Americans are split on what to do with food stamp spending, as Republicans want to cut food stamp spending and Democrats tend to want to increase it.
The Republican majority in the House of Representatives recently passed a new Farm Bill that would slash spending on food stamps. Republicans say that the program, which costs $80 billion per year, is representative of out-of-control spending while many Democrats have said that the program performs an important role in preventing poor Americans from going hungry. The decision to add these cuts to the Farm Bill has made it highly unlikely that a bill will be passed this year as the Senate and President are highly unlikely to agree to the changes.
The latest research from YouGov shows that the American public is as divided as Congress. 37% of Americans want spending on food stamps cut while 22% want it maintained at current levels. 30% want funding increased. This is largely driven by a significant partisan split. 47% of Democrats want to raise spending and 27% want to protect current levels. Among Republicans, however, 67% want to decrease funding (46% 'a lot') and only 14% want to keep spending the same. 38% of Independents want to cut food stamp spending but 21% and 29% want to protect or increase spending, respectively.

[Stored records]

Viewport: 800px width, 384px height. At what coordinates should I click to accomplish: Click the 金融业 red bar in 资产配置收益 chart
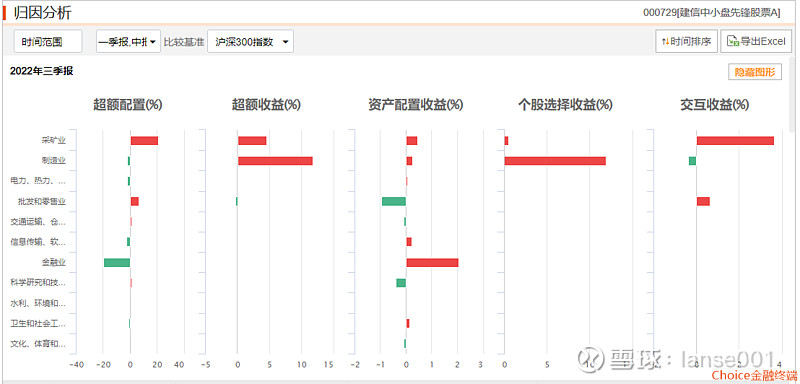click(432, 263)

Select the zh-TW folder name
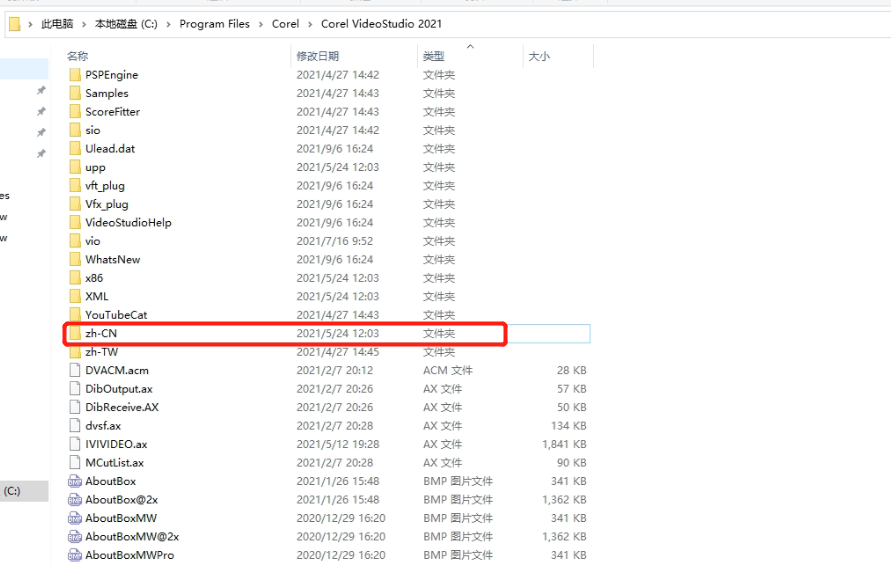(101, 352)
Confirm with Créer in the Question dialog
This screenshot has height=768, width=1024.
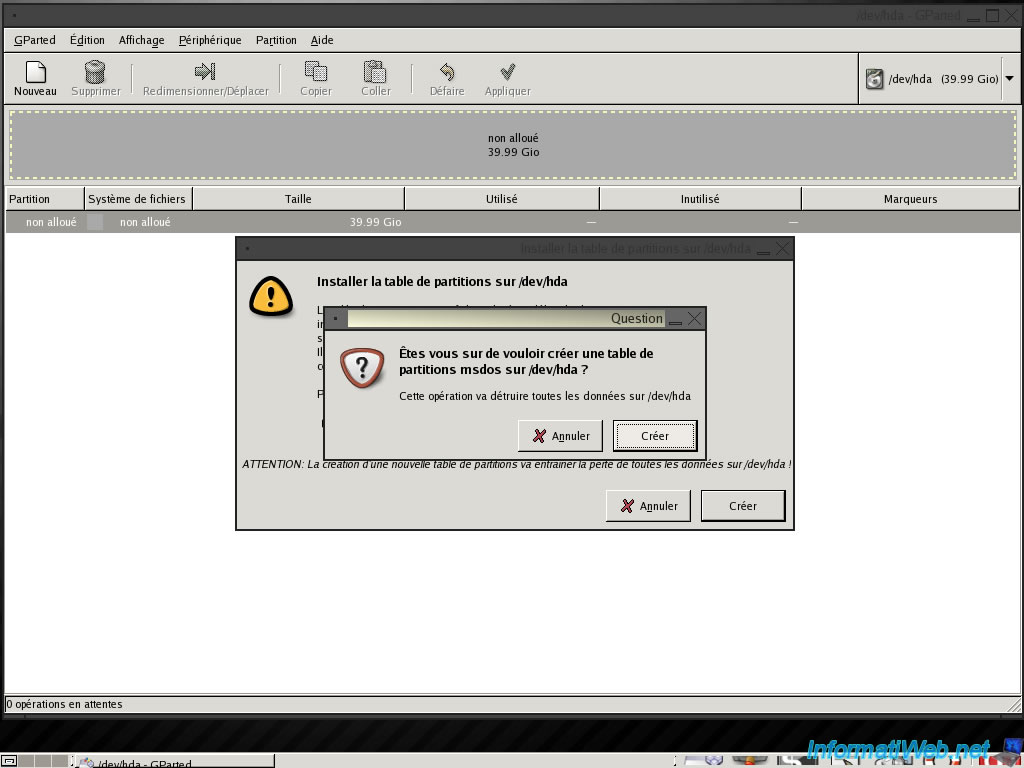(655, 436)
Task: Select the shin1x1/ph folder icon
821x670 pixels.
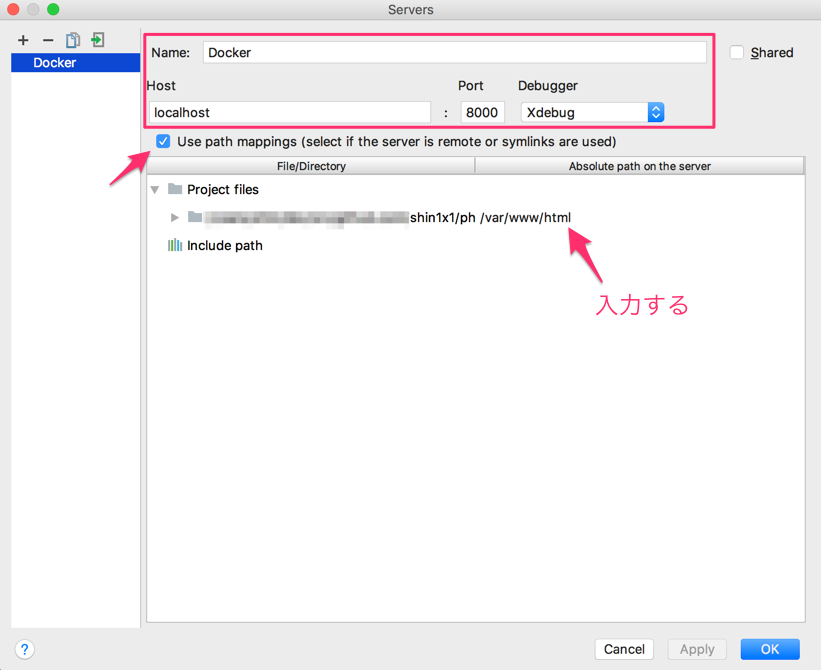Action: tap(196, 217)
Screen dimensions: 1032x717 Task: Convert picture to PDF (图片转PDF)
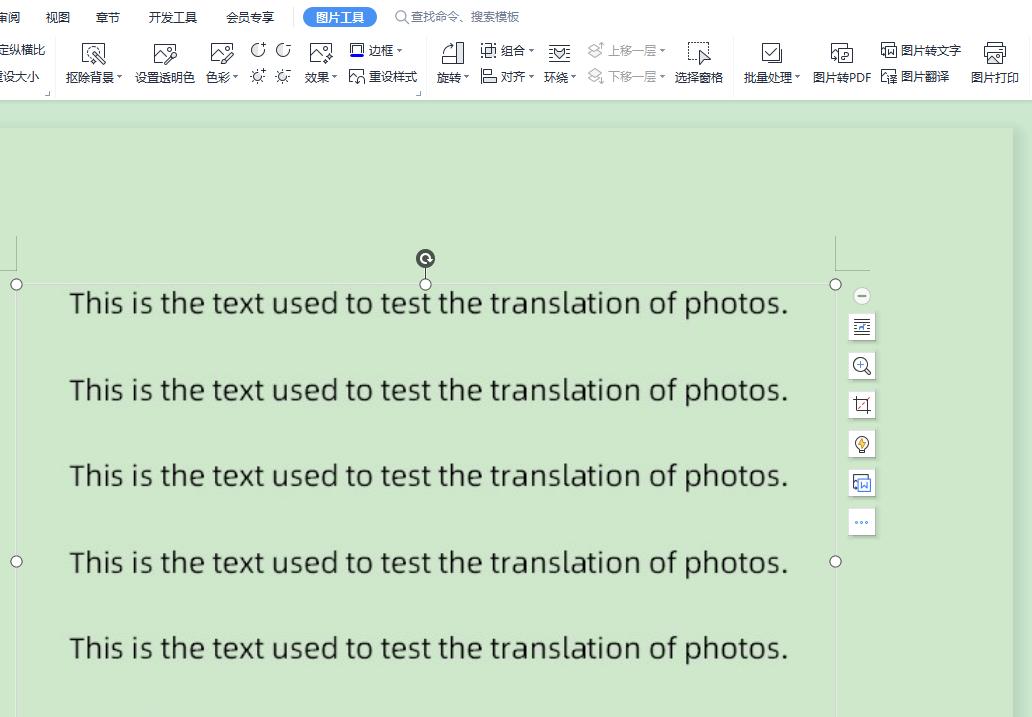point(841,63)
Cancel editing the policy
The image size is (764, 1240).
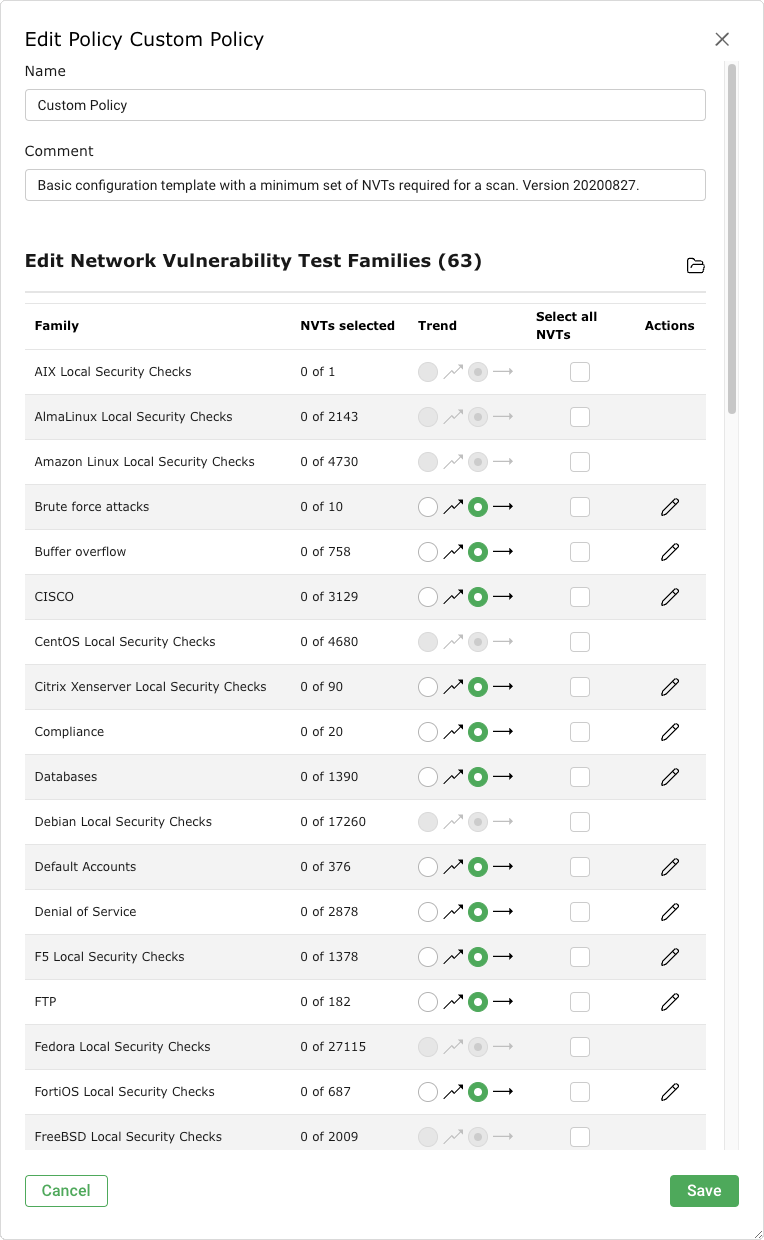[66, 1191]
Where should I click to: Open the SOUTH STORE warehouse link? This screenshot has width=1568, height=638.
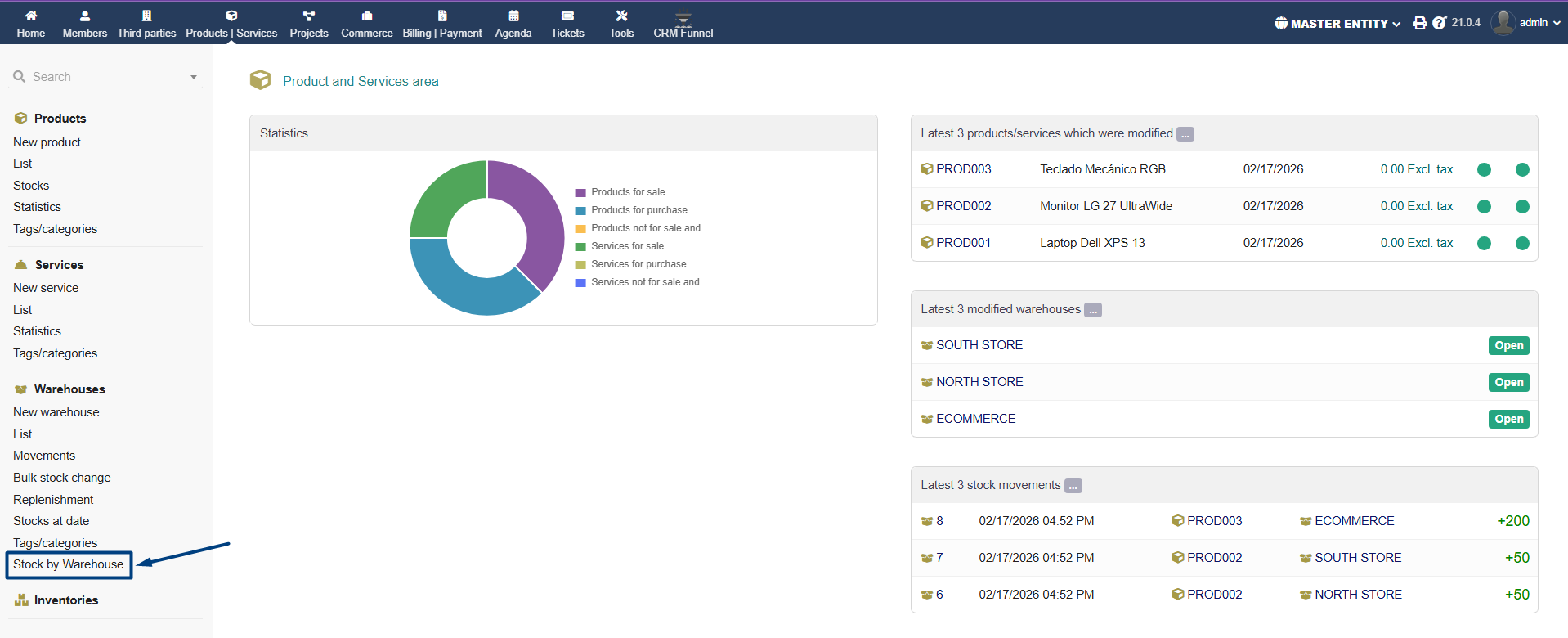(979, 345)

BRIEF -> Reproduce the passage on food stamp spending word for word, in full. This data has no connection to the passage on food stamp spending.

RESULT FOR THIS EXERCISE ->
Americans are split on what to do with food stamp spending, as Republicans want to cut food stamp spending and Democrats tend to want to increase it.
The Republican majority in the House of Representatives recently passed a new Farm Bill that would slash spending on food stamps. Republicans say that the program, which costs $80 billion per year, is representative of out-of-control spending while many Democrats have said that the program performs an important role in preventing poor Americans from going hungry. The decision to add these cuts to the Farm Bill has made it highly unlikely that a bill will be passed this year as the Senate and President are highly unlikely to agree to the changes.
The latest research from YouGov shows that the American public is as divided as Congress. 37% of Americans want spending on food stamps cut while 22% want it maintained at current levels. 30% want funding increased. This is largely driven by a significant partisan split. 47% of Democrats want to raise spending and 27% want to protect current levels. Among Republicans, however, 67% want to decrease funding (46% 'a lot') and only 14% want to keep spending the same. 38% of Independents want to cut food stamp spending but 21% and 29% want to protect or increase spending, respectively.